Several investigators postulate that a chronic low-grade inflammation is a key component of MetSyn in older people (36
), especially given the relationship between elevated cytokine concentrations, obesity, and insulin resistance (37
). However, inflammation is not included in the definition of the MetSyn in the United States (1
) or Europe (38
). Similar to our previous work, there are no differences in the majority of the cytokine concentrations at baseline other than soluble tumor necrosis factor receptor (sTNFR1A) between the MetSyn and the non-MetSyn groups (40
). There were significant reductions in both high-sensitive C-reactive protein and TNF-α levels in the MetSyn and IL-6 in the non-MetSyn participants, confirming our earlier reports (36
). Contrary to the reductions found in response to a 12-month Mediterranean diet and physical activity intervention (33
), IL-6 increased significantly in the MetSyn and NR groups. Although we anticipated a decrease in sTNFR1A, but not in sTNFR1B receptors based on our prior work (41
), there were only small decreases in TNF receptors with intervention. It is possible that the low-intensity walking exercise chosen in the current study did not improve fitness to the same extent as in our previous interventions, given the inverse relationship of the changes in sTNFR1A with VO2max
). Further research in a larger sample is necessary to assess the independent and combined effects of weight loss and aerobic exercise of different intensities and duration on cytokines, and their role in the CVD risk and complications associated with MetSyn in older adults.

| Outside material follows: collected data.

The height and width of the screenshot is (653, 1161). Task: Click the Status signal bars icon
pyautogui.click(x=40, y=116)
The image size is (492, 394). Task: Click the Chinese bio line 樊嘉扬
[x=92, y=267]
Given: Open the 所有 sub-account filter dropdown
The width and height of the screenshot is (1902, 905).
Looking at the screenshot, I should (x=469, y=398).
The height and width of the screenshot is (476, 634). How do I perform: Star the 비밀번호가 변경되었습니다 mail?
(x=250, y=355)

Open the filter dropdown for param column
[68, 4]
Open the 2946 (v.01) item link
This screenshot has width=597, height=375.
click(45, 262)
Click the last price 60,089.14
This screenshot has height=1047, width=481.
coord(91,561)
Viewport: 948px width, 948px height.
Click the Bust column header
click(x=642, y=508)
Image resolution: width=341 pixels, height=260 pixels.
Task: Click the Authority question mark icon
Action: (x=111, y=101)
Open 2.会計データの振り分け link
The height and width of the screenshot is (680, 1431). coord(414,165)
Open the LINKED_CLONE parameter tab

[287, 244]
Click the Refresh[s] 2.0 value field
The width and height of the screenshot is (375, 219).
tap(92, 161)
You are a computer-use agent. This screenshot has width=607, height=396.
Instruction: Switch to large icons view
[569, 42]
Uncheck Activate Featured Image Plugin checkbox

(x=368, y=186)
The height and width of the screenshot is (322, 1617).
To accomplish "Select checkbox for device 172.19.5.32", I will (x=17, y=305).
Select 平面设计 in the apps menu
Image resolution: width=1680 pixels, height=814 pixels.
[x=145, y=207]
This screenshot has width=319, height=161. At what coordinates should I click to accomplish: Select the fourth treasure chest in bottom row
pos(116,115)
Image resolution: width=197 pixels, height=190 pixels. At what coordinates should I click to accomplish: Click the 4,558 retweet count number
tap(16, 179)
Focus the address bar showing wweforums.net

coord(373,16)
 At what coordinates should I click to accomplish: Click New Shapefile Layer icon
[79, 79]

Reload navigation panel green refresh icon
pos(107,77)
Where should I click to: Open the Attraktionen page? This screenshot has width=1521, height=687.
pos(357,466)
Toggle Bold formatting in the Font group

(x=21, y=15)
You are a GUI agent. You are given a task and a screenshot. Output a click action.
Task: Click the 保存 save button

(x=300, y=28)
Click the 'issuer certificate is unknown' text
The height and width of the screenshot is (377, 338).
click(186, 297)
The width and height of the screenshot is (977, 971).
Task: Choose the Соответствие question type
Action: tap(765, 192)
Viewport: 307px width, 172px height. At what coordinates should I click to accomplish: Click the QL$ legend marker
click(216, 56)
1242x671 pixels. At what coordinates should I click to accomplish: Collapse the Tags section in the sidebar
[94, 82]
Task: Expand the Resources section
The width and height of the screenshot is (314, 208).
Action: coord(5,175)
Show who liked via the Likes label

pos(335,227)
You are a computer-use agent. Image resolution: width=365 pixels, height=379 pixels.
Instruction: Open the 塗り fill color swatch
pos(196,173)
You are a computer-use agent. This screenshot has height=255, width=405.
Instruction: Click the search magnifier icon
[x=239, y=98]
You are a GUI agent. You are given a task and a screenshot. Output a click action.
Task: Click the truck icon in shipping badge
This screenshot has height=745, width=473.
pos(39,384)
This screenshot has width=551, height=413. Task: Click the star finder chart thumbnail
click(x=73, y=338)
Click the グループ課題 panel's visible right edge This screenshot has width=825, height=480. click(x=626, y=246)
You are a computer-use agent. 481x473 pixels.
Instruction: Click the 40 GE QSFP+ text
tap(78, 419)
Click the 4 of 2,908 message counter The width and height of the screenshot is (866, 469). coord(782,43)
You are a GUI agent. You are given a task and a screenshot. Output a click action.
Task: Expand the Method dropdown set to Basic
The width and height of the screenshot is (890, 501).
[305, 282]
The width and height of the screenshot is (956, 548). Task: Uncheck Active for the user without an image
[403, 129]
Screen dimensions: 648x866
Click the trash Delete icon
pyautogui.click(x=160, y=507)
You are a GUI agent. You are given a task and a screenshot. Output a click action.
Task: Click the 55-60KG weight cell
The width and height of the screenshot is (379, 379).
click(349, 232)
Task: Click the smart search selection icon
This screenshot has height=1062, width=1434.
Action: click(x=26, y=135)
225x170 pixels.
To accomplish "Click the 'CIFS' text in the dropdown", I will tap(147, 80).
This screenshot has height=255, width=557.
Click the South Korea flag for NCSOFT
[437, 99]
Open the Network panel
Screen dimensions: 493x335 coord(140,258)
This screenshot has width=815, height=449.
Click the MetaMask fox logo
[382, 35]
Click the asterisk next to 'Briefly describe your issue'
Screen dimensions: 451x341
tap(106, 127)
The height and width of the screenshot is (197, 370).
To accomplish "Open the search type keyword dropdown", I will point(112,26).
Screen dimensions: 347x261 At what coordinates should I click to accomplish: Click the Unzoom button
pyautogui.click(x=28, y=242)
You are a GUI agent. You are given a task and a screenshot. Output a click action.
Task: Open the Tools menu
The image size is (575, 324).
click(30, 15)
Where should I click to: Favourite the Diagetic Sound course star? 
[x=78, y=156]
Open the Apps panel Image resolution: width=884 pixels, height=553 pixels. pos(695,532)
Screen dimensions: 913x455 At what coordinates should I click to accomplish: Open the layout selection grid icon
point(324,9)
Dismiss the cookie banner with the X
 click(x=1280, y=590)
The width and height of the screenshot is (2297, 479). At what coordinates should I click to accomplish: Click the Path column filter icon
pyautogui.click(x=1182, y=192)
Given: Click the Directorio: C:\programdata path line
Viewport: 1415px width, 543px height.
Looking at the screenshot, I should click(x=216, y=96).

Thus, a lifestyle intervention that employs a weight-reducing diet coupled with low-intensity exercise reduces the constituents of the MetSyn in overweight and obese middle-aged to older Caucasian and African American postmenopausal women. This intervention is effective in women with and without MetSyn, suggesting a beneficial role for WL+LEX in preventing the development of MetSyn as well as treating MetSyn in these high CVD risk individuals. Future studies are necessary to elucidate the mechanisms underlying these metabolic changes, the most effective exercise and weight loss programs and the predictors of the most desirable metabolic and health-related outcomes in older women with MetSyn.